* What is asked:
[a] Answer these about the article on agile discovery below:
(i) What does the abbreviation MAD stand for?
(ii) What was the first misadventure?
(iii) According to the article, what can a Scrum team include in the Scrum ceremonies to keep both tracks moving in parallel?
[b] Please reproduce everything in the article on agile discovery from "Here we are" down to "of new ideas.", word for word.

It’s MAD to Have a Separate Discovery Phase

Here we are with another Misadventure in Agile Discovery (MAD). This one pairs well with the first misadventure, the separate discovery team. Even when that mistake is corrected and a balanced team is working together through discovery and delivery, the team may decide to spend some time furiously creating a slew of new ideas.

Bananas

Bananas by Pin Add

After all, ideas are cheap and easy to come by. Bananas are cheap, too. And like bananas, ideas are perishable and have a short shelf-life. If an idea is valuable because it’s widely used, it’s best not to let it rot on a shelf. Most people don’t want to eat a black and mushy banana. Yuck!

How can a team keep their bananas, I mean their ideas, from going bad? If it’s a Scrum team, one way to help keep both the discovery and development tracks moving in parallel is to include discovery in the Scrum ceremonies. One of the problems might be this notion of dual-track development. No matter how it’s described, some people believe that we work in one track, and then the other.

* Extracted data:
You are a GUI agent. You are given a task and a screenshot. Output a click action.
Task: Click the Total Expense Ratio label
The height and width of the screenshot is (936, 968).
---
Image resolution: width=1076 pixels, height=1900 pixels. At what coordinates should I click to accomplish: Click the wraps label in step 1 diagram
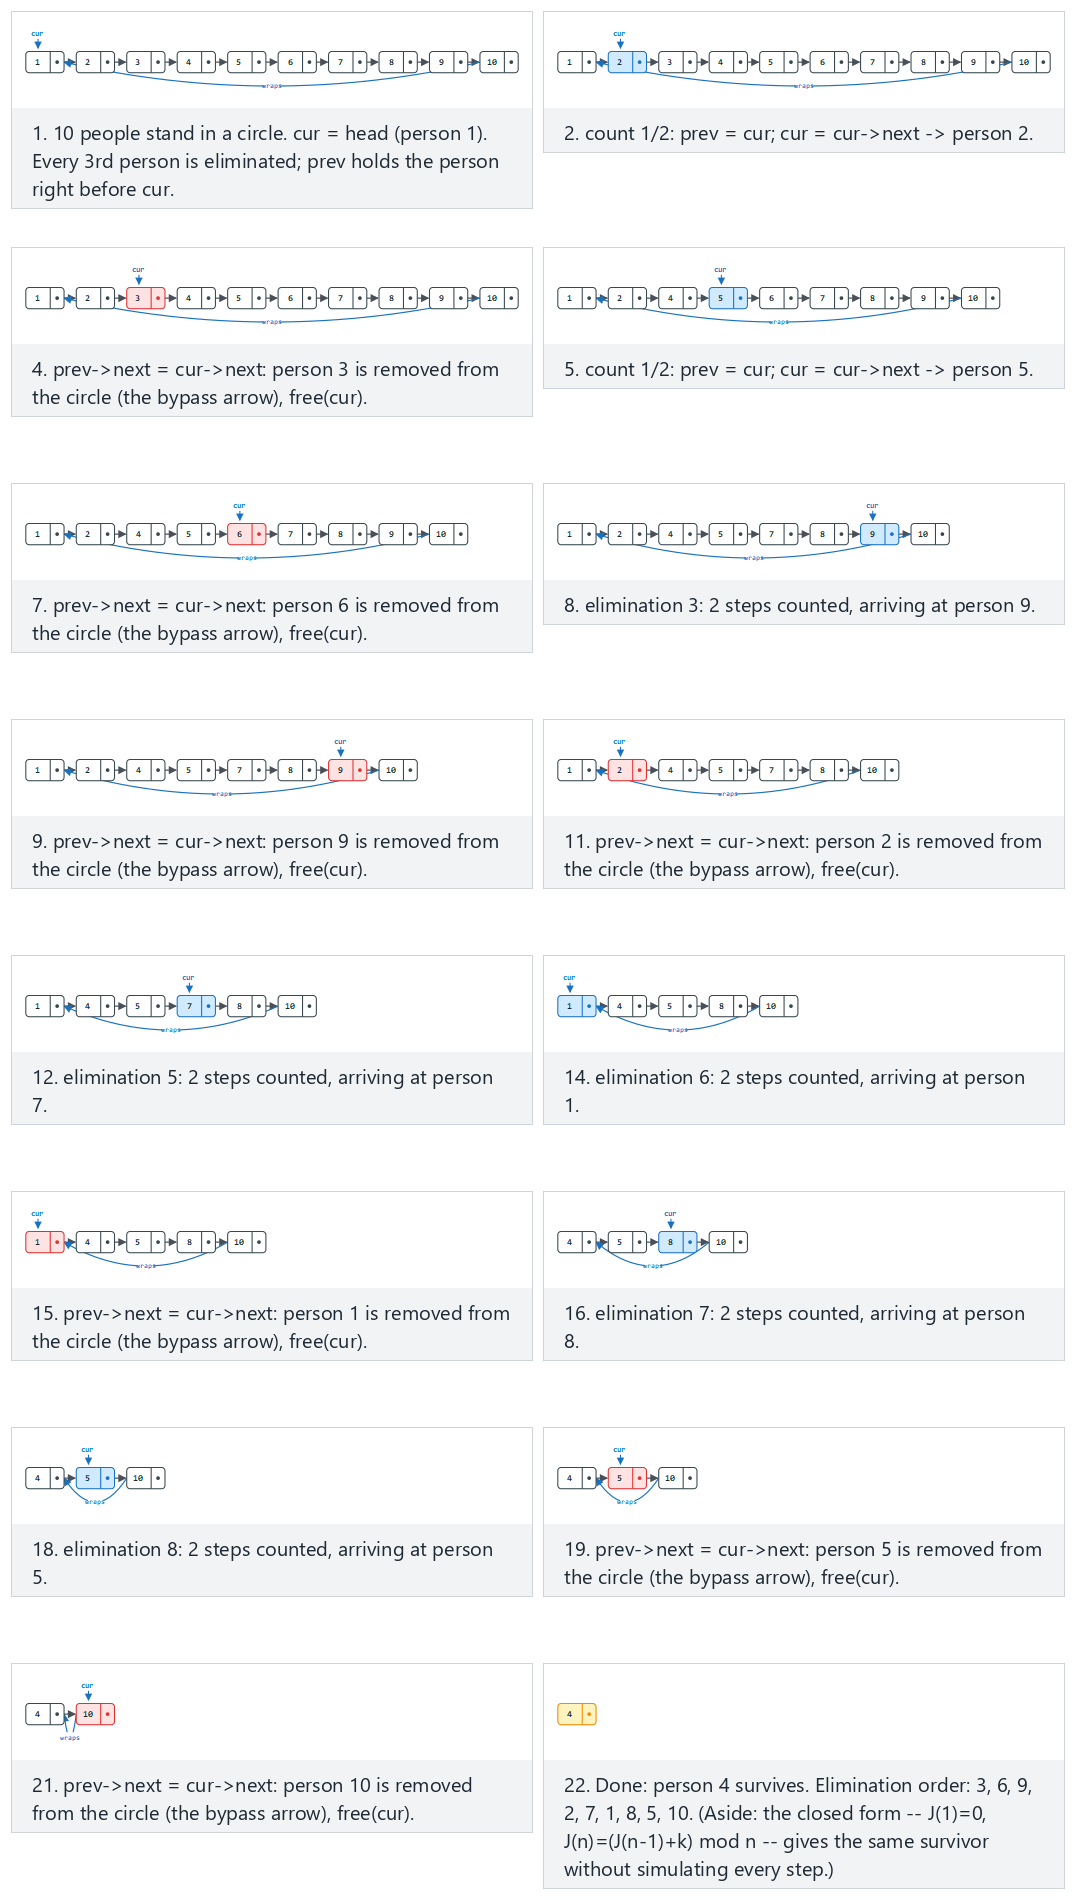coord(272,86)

* Solutions:
[a]
(i) Misadventure in Agile Discovery
(ii) The separate discovery team
(iii) Discovery

[b]
Here we are with another Misadventure in Agile Discovery (MAD). This one pairs well with the first misadventure, the separate discovery team. Even when that mistake is corrected and a balanced team is working together through discovery and delivery, the team may decide to spend some time furiously creating a slew of new ideas.